Anyway I really think I'm getting the hang of how the humor in the book is going to be? A lot of it is still way off of course, but I'm getting there.
good question
If not many people knew of the watch, how did occult symbols gain power, if the very meaning of occult is hidden? It's part of a wider system people at least are familiar enough with to give credence to. So wouldn't the watch be the same, if everyone knows of watches and their instinct upon seeing a magic watch would be to assume, "oh a magic watch, its magic is somehow time-travel related"? That's a great question, and I'll be sure to get back to you on that.
miscs
In a sense I believe what I'm writing to be possible. I believe it fiction, but my research leads me to conclude that Gef is very much real and possibly out there right now somewhere. A bit hippy-dippy maybe, but this is the very thing you run into with urban fantasy- the fact that people do believe in ghosts and demons, that there are wiccans and pagans out there, and you're treading in their ground much the way Moone had been treading straight through a fairy ring buried underneath a melting layer of spring snow. It is needful to tread lightly, and treat all characters involved with respect and understanding. High fantasy you can just do whatever. Orcs you're allowed to kill off in droves, because they're soldiers, bred for war, and stupid and ugly besides.

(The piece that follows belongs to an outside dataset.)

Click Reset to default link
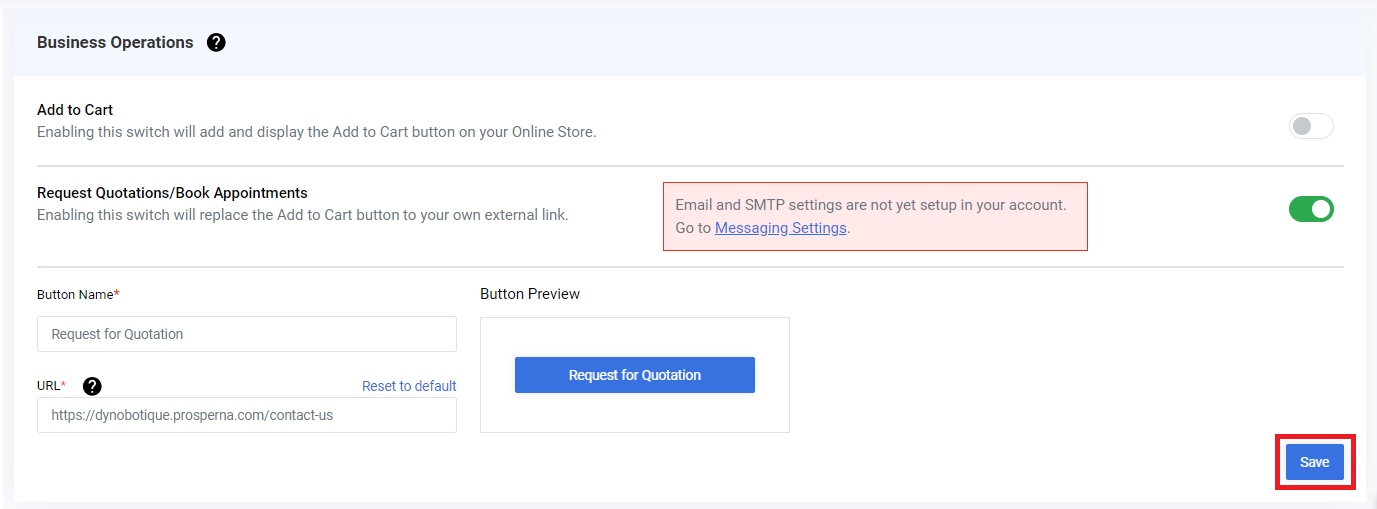 [409, 386]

There wasn't much Moone could do in the situation, but what little he could do he tried to do with all the might he could. That was a thing that his WWII-veteran father had taught him as they stormed the beaches- well they didn't do it together but it's something his father had learned storming the Normandy beaches is what I meant. Watching his friends get turned into little sparkly bits of blood confetti. Or something. It's not funny, it shouldn't be funny, why am I laughing. blood confetti.

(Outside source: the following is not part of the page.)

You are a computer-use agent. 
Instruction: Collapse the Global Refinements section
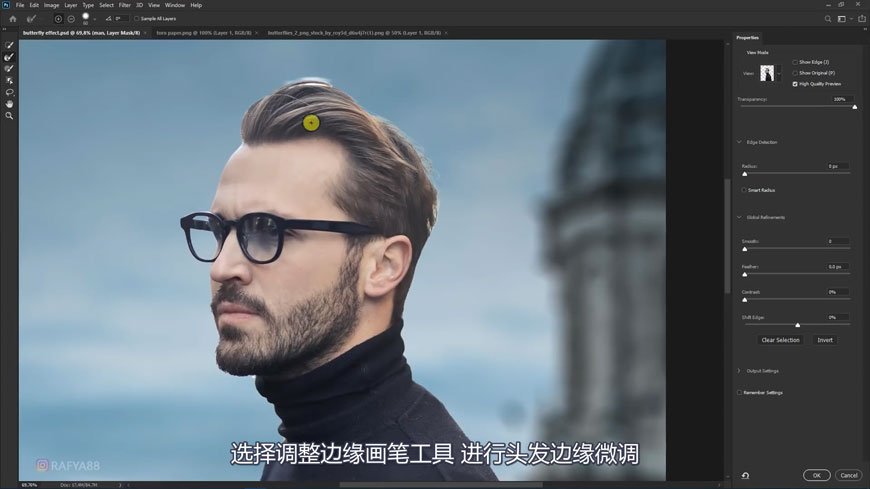point(740,217)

The guard was a heavyset pair of eyebrows sandwiched by impressive sideburns and topped with a ushanka. There was skin in there too, and the other necessary organs, and the man was also wearing clothing besides just a fish fur cap, but in her mind, Cloud just saw the man as the mess of hair and fur coming angrily at her. He wasn't literally made of facial hair. If he were, we would have told you.
Cloud's perspective now.
Mushroom Cloud (who is definitely of hippie parentage, YOU SHOULD BE ASSUMING THAT ALREADY) (and not like normal hippies either, but the really spacey ones, the ones who would have a magic-wielding sorceress daughter)- she had actually chafed against her parents' open-mindedness, but of course unthinkingly assumed many of the same things they assumed, that would have been eyebrow-raising in outside society; after all, she did believe in magic, did have earth-based powers, believed neo-pagan things... but did not, as her parents did, actually practice anything neopagan, as far as she knew.

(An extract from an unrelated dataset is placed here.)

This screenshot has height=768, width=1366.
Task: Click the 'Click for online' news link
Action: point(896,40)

She was maybe 20 years old?, exceedingly young, but old enough to be conscripted into this kind of life. That was the life she lived. She did a Charlie's Angels-style braless duck-and-roll behind a wall as a pair of cigarette-smoking mustaches approached. This was the kind of life she lived, and she was good at it.
She still believed in the Earth Mother of her parents' faith, but without a single body of canon or dogma really to ascribe to under it, she rejected that as a religion and practiced Christianity. Specifically Catholicism, because there was at least something there to grab onto. She flourished under dogma.
The beliefs of neo-pagans were reconstructionist, and until archeology or anthropology could deliver something solid in the way of the actual belief system of her pre-Christian ancestors, as they worshipped it, then she would stick to believing in something solid, something that required actual worship, religion over spirituality.
When Cloud explained it to him, Moone saw it this way: Grimoires and other works of neopagan belief are kind of like fan fiction, in a sense. Moone had, in his youth, subscribed to an embarrassing number of Star Trek fanzines, APAs, OWCAs, and small press associations, some regional, others national (any number would have been embarrassing, really; but this number was like embarrassing embarrassing, like other Trekkies would have seen his collection and gone, you need help.)
And the similarities between this fan fiction, and the fiction that people wrote about magic, was instructive, Cloud said. Just people saying things, they believed should be, instead of the way things were. Most of the sacred texts of Wicca, most "black books," were just essays on the nature of magic, pamphlets that had been canonized as the scripture itself. Imagining that from a Christian perspective, the idea was laughable.
Cloud still had control over earth-based sorcery, without really needing rituals or anything; the Goddess was still her Goddess, but her understanding of Her was non-denominational, while her understanding of the Judeo-Christian God was very denominational. She would never have been able to worship God God non-denominationally. Somewhat deliberately, she'd picked Catholicism, the one religion that had banned the publication of grimoires when mass publication was becoming a major force. Her understanding of God had to have order to it.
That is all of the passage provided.